### Task brief
Where the line with "Given: Select the FPU Julia benchmark" appears below, start writing out lines exactly, and finish with the line with "Image resolution: width=2220", which is included; write out nothing else.
#####
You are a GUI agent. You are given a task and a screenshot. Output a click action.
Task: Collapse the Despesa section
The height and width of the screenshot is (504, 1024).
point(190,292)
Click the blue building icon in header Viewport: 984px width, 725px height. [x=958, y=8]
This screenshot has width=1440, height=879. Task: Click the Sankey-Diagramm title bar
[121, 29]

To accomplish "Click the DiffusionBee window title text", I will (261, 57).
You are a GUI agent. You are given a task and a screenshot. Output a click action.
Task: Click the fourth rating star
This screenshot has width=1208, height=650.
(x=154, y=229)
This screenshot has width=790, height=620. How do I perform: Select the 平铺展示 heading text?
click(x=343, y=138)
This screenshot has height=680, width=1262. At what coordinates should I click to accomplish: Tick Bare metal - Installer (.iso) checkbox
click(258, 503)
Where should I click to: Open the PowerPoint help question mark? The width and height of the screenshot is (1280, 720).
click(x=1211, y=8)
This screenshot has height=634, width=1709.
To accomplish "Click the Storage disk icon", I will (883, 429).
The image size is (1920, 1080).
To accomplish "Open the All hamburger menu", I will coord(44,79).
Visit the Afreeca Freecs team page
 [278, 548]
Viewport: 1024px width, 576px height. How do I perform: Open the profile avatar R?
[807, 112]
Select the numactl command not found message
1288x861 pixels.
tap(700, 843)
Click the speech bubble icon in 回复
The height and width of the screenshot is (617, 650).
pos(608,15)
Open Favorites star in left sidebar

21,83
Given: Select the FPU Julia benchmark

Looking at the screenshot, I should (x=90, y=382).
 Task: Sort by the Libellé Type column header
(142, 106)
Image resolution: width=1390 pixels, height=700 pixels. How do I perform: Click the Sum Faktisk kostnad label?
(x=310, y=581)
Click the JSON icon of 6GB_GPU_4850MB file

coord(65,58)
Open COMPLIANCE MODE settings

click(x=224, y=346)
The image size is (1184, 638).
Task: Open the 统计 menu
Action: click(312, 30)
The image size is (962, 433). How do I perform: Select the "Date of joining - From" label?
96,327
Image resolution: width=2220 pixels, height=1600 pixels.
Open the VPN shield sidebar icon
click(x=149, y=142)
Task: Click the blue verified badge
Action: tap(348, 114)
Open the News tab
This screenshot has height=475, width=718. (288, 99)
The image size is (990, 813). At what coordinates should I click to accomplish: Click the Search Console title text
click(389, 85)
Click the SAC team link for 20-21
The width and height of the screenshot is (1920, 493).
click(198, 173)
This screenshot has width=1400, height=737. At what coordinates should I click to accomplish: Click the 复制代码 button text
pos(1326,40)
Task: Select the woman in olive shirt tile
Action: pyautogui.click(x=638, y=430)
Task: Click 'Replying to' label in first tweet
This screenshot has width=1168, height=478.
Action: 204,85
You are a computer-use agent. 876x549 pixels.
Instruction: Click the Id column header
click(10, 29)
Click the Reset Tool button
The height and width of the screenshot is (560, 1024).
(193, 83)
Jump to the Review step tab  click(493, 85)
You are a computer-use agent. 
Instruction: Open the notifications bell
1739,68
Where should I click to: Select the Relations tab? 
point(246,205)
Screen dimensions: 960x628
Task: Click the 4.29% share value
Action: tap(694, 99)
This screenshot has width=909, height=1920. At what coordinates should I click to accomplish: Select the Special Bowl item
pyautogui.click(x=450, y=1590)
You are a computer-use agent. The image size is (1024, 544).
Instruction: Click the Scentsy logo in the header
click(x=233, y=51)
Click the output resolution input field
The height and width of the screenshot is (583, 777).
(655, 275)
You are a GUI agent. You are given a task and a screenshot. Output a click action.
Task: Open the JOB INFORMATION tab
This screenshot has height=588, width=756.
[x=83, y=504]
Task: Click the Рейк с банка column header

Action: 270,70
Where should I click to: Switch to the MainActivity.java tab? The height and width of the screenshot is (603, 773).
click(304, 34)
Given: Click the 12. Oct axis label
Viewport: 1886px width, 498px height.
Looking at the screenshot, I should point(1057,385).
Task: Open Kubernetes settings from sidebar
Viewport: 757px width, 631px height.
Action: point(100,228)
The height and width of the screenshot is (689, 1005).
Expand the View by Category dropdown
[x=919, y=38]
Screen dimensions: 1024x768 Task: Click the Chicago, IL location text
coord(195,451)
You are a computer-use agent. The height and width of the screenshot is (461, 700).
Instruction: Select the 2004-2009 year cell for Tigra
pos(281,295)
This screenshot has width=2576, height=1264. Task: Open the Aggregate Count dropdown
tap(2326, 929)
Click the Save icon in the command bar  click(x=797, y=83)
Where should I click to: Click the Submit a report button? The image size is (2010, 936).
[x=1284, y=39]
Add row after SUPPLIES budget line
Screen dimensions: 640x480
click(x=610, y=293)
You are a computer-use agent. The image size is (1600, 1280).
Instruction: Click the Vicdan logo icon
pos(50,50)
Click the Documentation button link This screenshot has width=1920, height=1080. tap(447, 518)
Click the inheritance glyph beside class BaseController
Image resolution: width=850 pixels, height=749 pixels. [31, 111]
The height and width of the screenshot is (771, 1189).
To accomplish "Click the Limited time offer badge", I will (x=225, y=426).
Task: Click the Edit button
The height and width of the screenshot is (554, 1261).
#####
### Exercise result
Given: Select the FPU Julia benchmark

Looking at the screenshot, I should (x=90, y=382).
 Task: Sort by the Libellé Type column header
(142, 106)
Image resolution: width=1390 pixels, height=700 pixels. How do I perform: Click the Sum Faktisk kostnad label?
(x=310, y=581)
Click the JSON icon of 6GB_GPU_4850MB file

coord(65,58)
Open COMPLIANCE MODE settings

click(x=224, y=346)
The image size is (1184, 638).
Task: Open the 统计 menu
Action: click(312, 30)
The image size is (962, 433). How do I perform: Select the "Date of joining - From" label?
96,327
Image resolution: width=2220 pixels, height=1600 pixels.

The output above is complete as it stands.